Knowing Python is key, as it leads the way in languages used for AI development. Understanding prompt engineering is also important. You need to read extensively about how models accept prompts, how they analyze them, and how to construct effective prompts.
Additionally, it's crucial to understand what various models can truly offer. Understanding how models work and knowing the various models available on the market is essential for choosing the right one for our use case, especially when we have a strict budget. Fortunately, there are tools like PromptFoo that can help us assess the costs our solution will generate.
What is more effective and affordable for a company that wants to implement generative AI: model training or enhancing prompt engineering?
I recommend prompt engineering. Model training requires more expertise, which increases the budget and resources needed. Additionally, often you have to pay extra for a model that allows for training. Usually, creating a new prompt with a wider context to generate better results is less expensive compared to model training.
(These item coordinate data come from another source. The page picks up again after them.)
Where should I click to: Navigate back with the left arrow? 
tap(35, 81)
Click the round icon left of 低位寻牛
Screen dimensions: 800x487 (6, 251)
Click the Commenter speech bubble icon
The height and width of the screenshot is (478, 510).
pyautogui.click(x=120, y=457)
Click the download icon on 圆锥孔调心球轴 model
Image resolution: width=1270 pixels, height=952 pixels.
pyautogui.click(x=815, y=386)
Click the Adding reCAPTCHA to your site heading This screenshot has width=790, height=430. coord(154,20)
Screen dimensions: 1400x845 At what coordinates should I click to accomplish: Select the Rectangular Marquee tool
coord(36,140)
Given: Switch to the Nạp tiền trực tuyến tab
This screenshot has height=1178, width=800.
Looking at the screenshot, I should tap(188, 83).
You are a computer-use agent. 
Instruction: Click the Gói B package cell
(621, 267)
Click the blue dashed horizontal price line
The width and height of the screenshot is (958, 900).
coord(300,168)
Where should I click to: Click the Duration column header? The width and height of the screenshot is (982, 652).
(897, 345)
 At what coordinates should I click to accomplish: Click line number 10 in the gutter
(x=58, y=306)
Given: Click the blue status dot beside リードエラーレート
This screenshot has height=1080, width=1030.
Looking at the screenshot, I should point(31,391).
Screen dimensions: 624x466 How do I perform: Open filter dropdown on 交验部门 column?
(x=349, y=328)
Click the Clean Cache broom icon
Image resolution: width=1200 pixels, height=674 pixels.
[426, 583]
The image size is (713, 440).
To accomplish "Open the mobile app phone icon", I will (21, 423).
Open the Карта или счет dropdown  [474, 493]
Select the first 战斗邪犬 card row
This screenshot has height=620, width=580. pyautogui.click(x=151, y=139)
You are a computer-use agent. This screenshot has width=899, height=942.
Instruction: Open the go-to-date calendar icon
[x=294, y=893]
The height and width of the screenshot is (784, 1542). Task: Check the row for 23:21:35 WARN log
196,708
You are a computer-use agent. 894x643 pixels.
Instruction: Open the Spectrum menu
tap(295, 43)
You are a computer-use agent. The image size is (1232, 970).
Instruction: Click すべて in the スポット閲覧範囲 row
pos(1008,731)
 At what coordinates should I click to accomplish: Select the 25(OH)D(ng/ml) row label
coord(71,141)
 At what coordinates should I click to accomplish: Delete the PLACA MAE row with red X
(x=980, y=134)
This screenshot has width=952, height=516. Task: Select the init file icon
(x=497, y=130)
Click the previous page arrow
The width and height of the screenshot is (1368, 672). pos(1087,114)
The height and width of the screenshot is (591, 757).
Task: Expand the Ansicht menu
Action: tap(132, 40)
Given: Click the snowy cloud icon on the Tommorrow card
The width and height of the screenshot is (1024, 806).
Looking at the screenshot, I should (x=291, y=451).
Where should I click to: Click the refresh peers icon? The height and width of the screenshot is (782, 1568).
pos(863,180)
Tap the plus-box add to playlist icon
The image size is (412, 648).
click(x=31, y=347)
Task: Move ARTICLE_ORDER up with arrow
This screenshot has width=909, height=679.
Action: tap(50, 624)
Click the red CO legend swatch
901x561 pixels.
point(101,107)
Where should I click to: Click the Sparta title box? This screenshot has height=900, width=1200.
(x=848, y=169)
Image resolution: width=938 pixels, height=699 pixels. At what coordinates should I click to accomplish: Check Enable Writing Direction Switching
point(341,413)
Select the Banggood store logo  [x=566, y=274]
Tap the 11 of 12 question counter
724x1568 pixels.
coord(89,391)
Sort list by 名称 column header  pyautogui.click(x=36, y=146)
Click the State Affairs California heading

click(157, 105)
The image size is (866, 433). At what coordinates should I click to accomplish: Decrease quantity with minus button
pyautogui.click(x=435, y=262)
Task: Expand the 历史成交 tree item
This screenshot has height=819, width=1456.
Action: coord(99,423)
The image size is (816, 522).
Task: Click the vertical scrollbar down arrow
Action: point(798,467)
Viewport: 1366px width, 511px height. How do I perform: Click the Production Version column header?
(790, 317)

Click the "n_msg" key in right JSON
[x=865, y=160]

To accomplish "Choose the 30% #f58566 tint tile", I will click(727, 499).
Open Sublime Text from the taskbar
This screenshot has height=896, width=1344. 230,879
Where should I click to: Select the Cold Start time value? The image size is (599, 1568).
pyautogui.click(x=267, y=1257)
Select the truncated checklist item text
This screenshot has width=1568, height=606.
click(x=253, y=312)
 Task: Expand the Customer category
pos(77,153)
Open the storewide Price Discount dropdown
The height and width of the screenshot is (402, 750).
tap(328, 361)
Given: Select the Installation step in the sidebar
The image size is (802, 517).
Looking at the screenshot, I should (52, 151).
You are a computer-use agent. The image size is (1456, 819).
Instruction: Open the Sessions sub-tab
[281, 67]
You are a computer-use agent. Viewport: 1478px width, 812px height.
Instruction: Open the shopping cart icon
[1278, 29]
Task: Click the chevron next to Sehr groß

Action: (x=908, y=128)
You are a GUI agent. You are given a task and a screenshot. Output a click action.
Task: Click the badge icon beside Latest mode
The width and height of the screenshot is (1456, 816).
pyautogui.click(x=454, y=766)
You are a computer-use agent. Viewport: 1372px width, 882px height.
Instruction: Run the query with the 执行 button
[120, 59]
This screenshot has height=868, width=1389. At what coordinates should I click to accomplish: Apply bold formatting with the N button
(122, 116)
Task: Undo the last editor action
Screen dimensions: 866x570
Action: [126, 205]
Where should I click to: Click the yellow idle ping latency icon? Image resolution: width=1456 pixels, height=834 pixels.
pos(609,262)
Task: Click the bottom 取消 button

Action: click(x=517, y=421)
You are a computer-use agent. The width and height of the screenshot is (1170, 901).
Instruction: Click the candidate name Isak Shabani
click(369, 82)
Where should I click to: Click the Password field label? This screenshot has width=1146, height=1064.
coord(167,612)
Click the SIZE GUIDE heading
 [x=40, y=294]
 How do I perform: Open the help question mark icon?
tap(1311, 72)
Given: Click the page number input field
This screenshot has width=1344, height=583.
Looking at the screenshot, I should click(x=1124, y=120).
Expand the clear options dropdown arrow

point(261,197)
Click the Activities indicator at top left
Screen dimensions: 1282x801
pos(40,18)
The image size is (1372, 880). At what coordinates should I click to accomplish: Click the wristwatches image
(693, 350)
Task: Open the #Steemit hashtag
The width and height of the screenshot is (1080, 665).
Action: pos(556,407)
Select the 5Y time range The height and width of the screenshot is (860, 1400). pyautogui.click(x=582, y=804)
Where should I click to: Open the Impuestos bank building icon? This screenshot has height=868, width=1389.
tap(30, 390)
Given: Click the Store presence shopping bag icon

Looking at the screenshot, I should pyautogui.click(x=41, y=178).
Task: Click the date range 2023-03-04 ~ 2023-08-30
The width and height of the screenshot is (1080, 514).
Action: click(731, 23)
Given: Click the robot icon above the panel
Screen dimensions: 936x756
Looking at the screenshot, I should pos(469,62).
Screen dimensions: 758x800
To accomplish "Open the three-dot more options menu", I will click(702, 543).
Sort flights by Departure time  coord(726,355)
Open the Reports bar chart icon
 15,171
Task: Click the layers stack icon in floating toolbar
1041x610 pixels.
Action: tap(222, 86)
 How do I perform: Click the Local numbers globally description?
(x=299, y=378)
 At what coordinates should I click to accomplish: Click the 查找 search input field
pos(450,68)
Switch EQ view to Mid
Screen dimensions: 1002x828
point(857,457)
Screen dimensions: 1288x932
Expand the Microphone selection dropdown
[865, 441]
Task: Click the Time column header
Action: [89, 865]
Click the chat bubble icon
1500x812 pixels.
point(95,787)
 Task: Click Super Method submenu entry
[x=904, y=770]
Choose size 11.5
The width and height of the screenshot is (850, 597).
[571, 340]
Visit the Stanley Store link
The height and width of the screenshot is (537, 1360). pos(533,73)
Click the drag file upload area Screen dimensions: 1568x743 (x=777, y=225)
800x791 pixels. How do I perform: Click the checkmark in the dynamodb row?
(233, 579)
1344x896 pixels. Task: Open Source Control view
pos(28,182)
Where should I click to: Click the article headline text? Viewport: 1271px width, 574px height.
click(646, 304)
It's not only about prompt engineering though. Building vector databases can also be more affordable than training models.
What trends do you see in the implementation of generative AI?
I’ve noticed a need that still hasn’t been fully addressed by generative AI. We still lack models that recognize specific items from pictures or understand voice prompts. Using written prompts is quite common, yet what about other options?
I think the medtech industry will benefit from image recognition models, for example, for medical imaging. AI can support lung cancer diagnostics based on thousands of X-ray images. This is just one of many possible utilizations.
What are the differences between LLMs and SLMs? Are SLMs a serious alternative to LLMs?
Small Language Models (SLMs) are supposed to be trained on less amount of data, therefore, they require fewer computational resources compared to LLMs. [Read more about LLMs, SLMs, and all those AI buzzwords.] Yet, that’s a theory.
We have tested SLMs on laptops for personal use, and their responses to simple questions were usually correct. However, when the questions became more complex, these models made mistakes. Given the high cost of launching SLMs, it’s not an investment that generates the desired returns, especially compared to models offered by OpenAI API. With OpenAI, we don’t need to set up our infrastructure; we only pay for the actual requests we make.
In terms of SLMs, there have been situations where some models were not accessible through providers like AWS and Azure, meaning you have to set up and manage the infrastructure and bear all associated costs.
Therefore, I would consider whether SLMs are the right models, as they might not deliver the expected results.
I know you are a coffee aficionado. What coffee do you drink and what acidity do you prefer?
It's actually fascinating because it's hard to drink the same coffee twice since even filters can change the taste of the coffee.
I enjoy very acidic coffee, but only when it’s brewed with a drip method. I don’t like to drink a straight espresso; for me, espresso serves as a base for milk coffees like cappuccino or flat white. When it comes to black coffee, it has to be brewed with a drip method.
What coffee brand do you recommend?
I support a local business and buy coffee from a roastery in Łódź called Coffeehood. They offer specialty coffee, which means it has been rated as high quality during a coffee cupping.
Are you attending coffee cuppings? Tell us more about those.
Yes! These are coffee tastings where a coffee shop presents eight different types of coffee from various roasteries around the world. The goal is to assess the coffee from many different perspectives. First, you judge the sensory aspects: the smell and aromas you can detect. Then, you take a first sip to evaluate its taste, structure, and how oily or bitter it is. The first sip is crucial but it can be challenging as your taste buds aren’t as clear as they were at the beginning of the event. But exploring new coffee tastes is worth it!